If you use both: Consider either:

  1. Using Watchtower only for containers with :latest tags (not version-pinned)
  2. Using Watchtower’s --monitor-only mode to notify without applying updates, then updating the compose file in Dockge manually
  3. Using Diun instead of Watchtower (notify-only approach avoids the conflict entirely)

Use Cases

Use Dockge For…

  • Managing Docker Compose stacks through a web UI
  • Editing compose files without SSH
  • Starting, stopping, and rebuilding stacks
  • Viewing container logs

Use Watchtower For…

  • Automatically keeping containers up to date
  • Getting notifications when containers are updated
  • Cleaning up old Docker images
  • Hands-off maintenance of self-hosted services

Use Both When…

  • You want Dockge for management and Watchtower for update notifications (use --monitor-only mode to avoid the version pinning conflict).

Final Verdict

Dockge for management, Diun over Watchtower for update awareness. The combination of Dockge for stack management plus Diun for update notifications is a better pairing than Dockge + Watchtower, because Diun’s notify-only approach avoids the version pinning conflict entirely.

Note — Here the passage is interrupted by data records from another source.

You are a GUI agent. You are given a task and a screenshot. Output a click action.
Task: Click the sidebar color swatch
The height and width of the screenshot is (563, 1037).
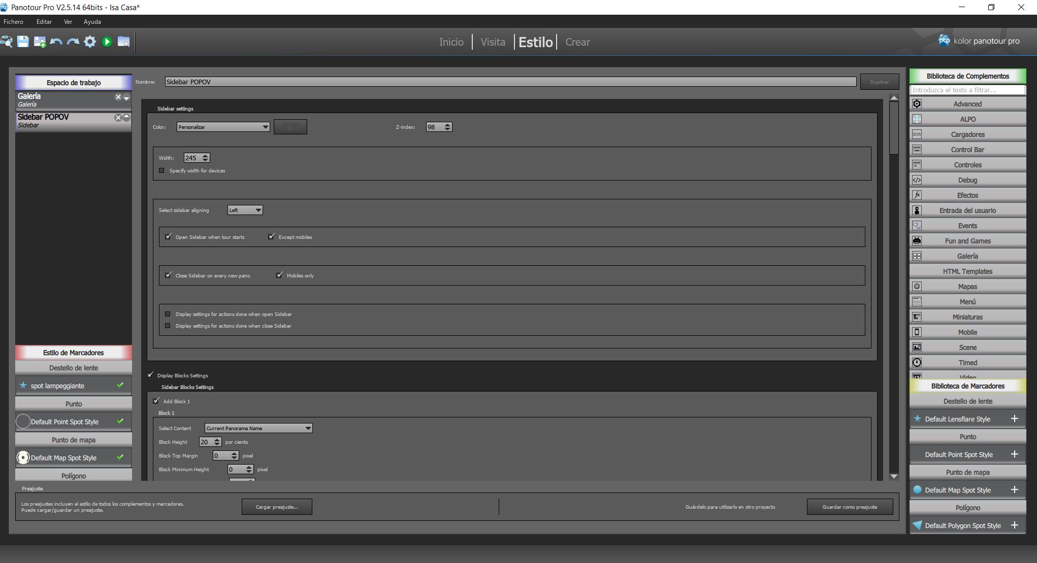290,127
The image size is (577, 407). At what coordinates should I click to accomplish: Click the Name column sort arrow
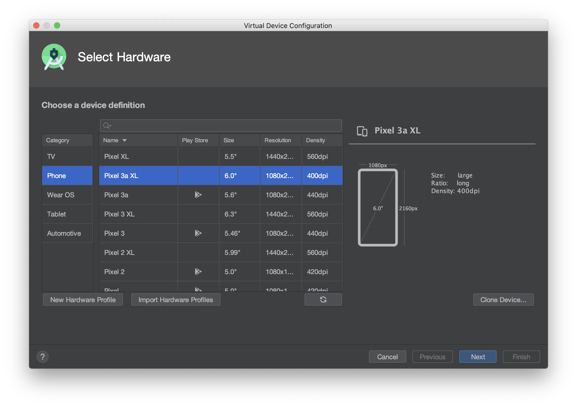tap(125, 140)
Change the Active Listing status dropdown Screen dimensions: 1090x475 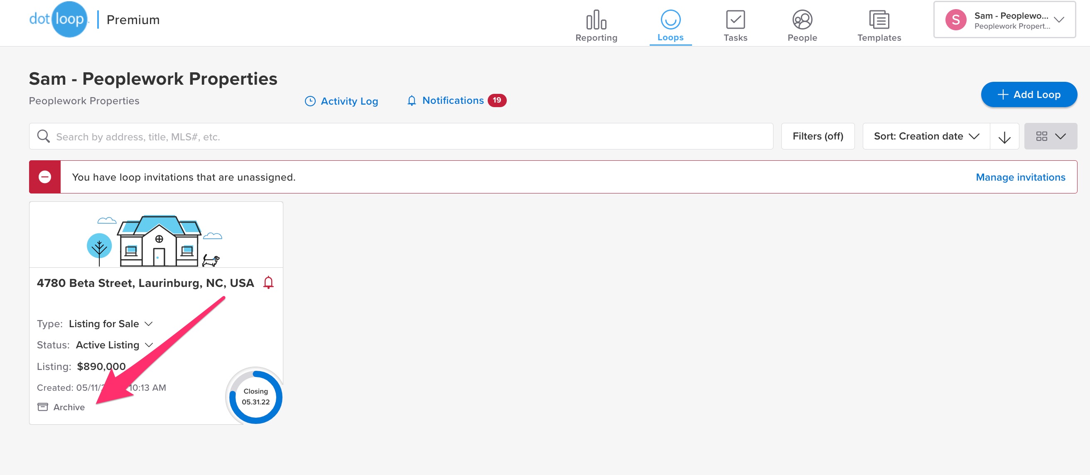pos(114,345)
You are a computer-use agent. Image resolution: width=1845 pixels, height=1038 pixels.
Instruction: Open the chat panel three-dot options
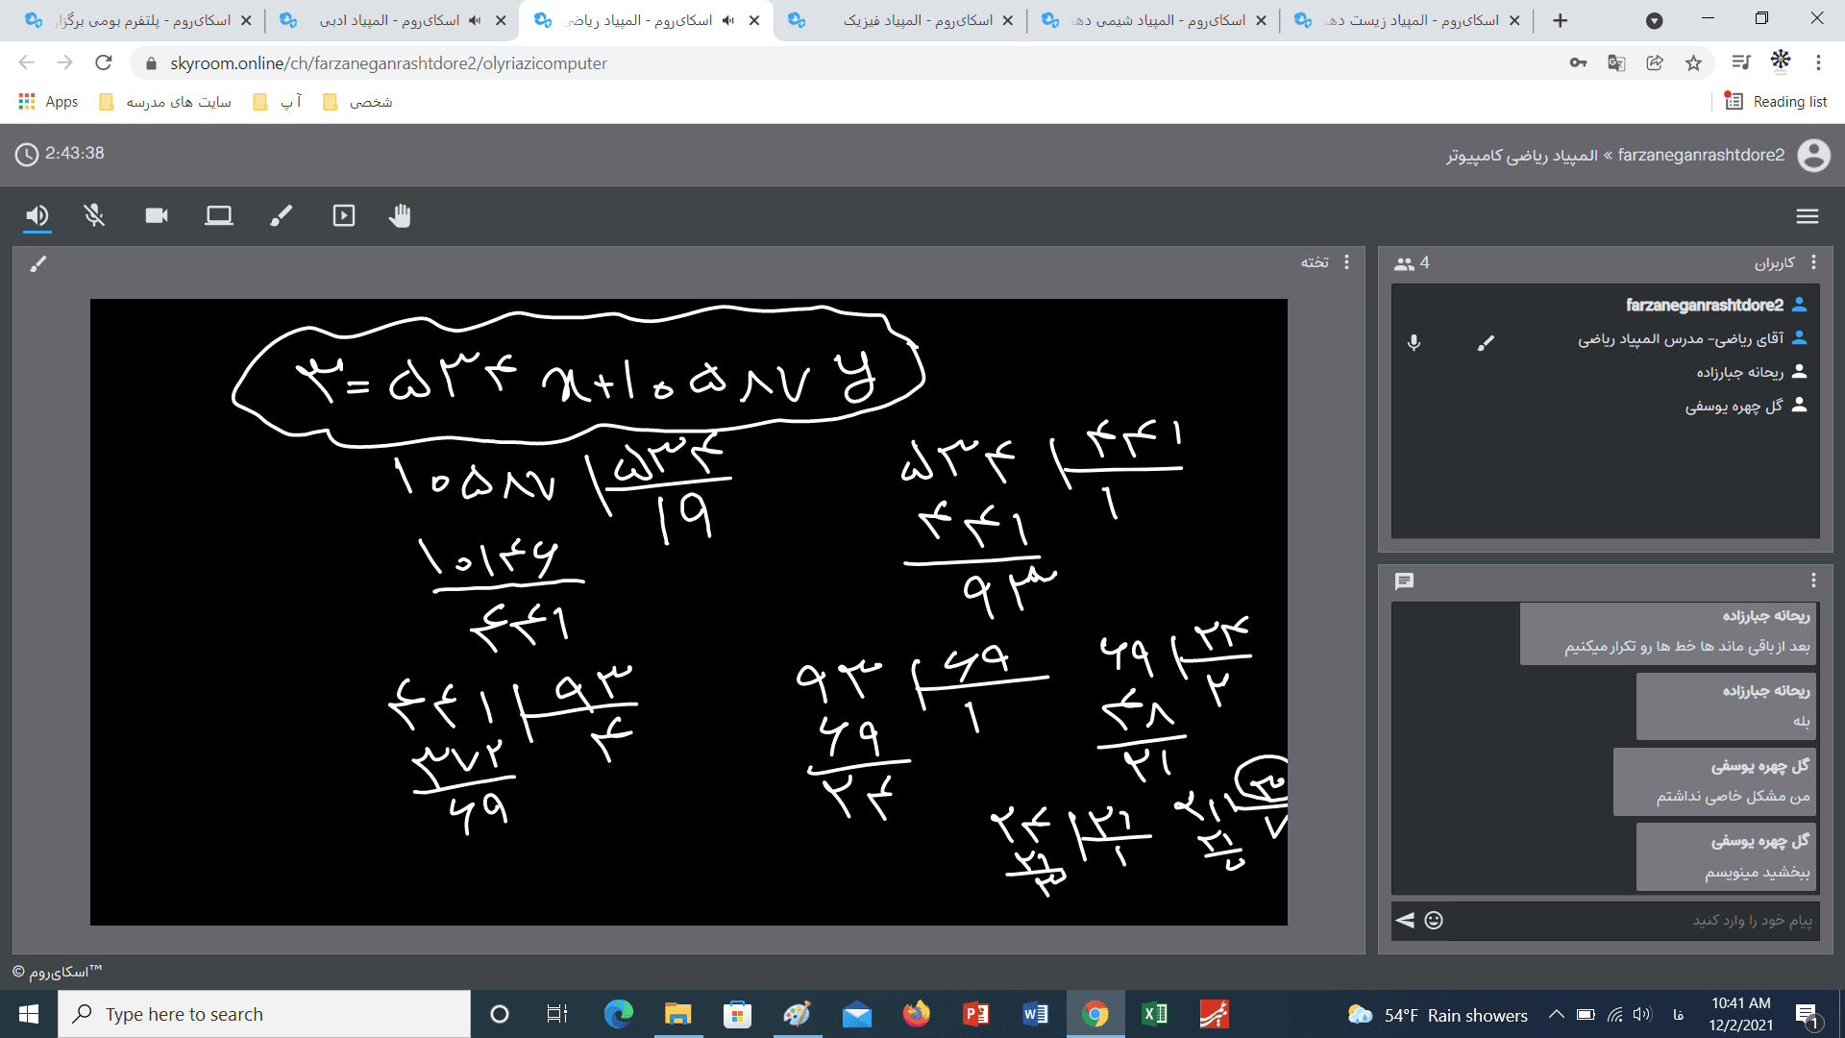click(x=1813, y=581)
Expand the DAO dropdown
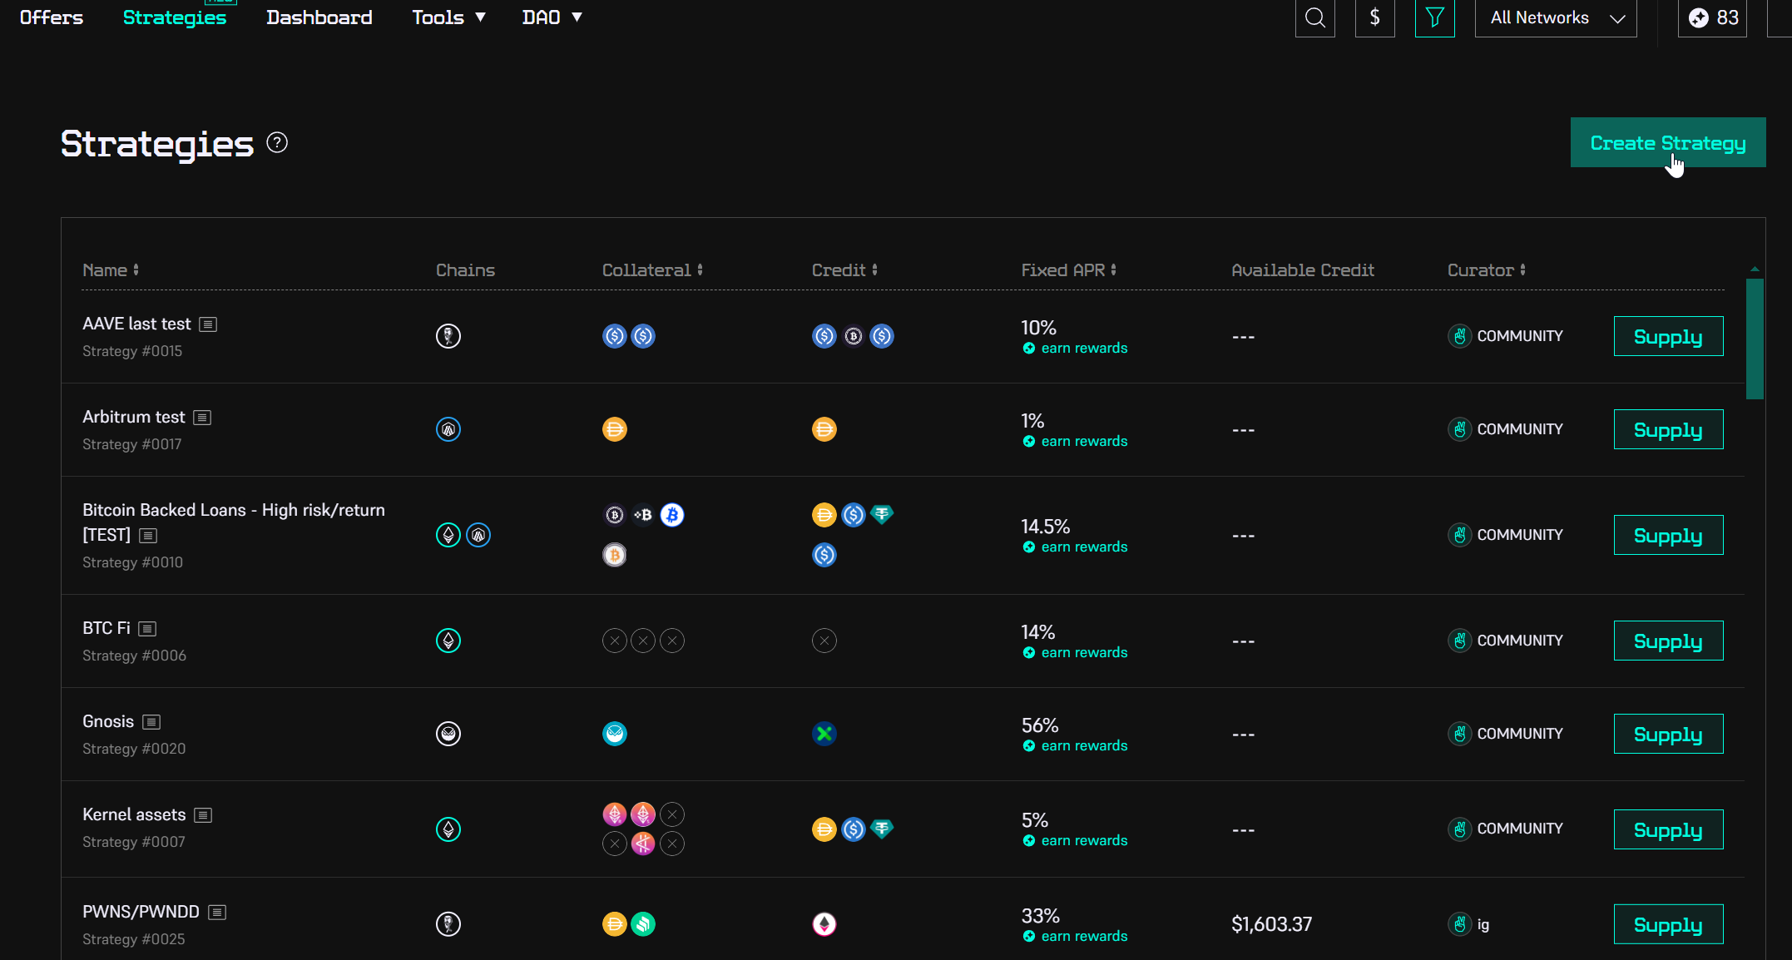 (x=551, y=17)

If you specifically want automatic updates (accepting the version mismatch risk), Dockge + Watchtower works — just be aware that Watchtower will update containers beyond what’s specified in your compose files.

Frequently Asked Questions

Does Dockge have built-in update checking?

No. Dockge manages stacks but doesn’t monitor registries for new versions. Pair it with Diun for update notifications.

Can Watchtower update Dockge-managed containers?

Yes, but the compose file in Dockge won’t reflect the new version. The container runs the updated image while the compose file shows the old version. This can cause confusion if you later redeploy from the compose file.

Should I use Watchtower with pinned image versions?

Generally no. Watchtower works best with :latest tags. If you pin versions in compose files (good practice), use Diun for notifications and update the version in the compose file manually.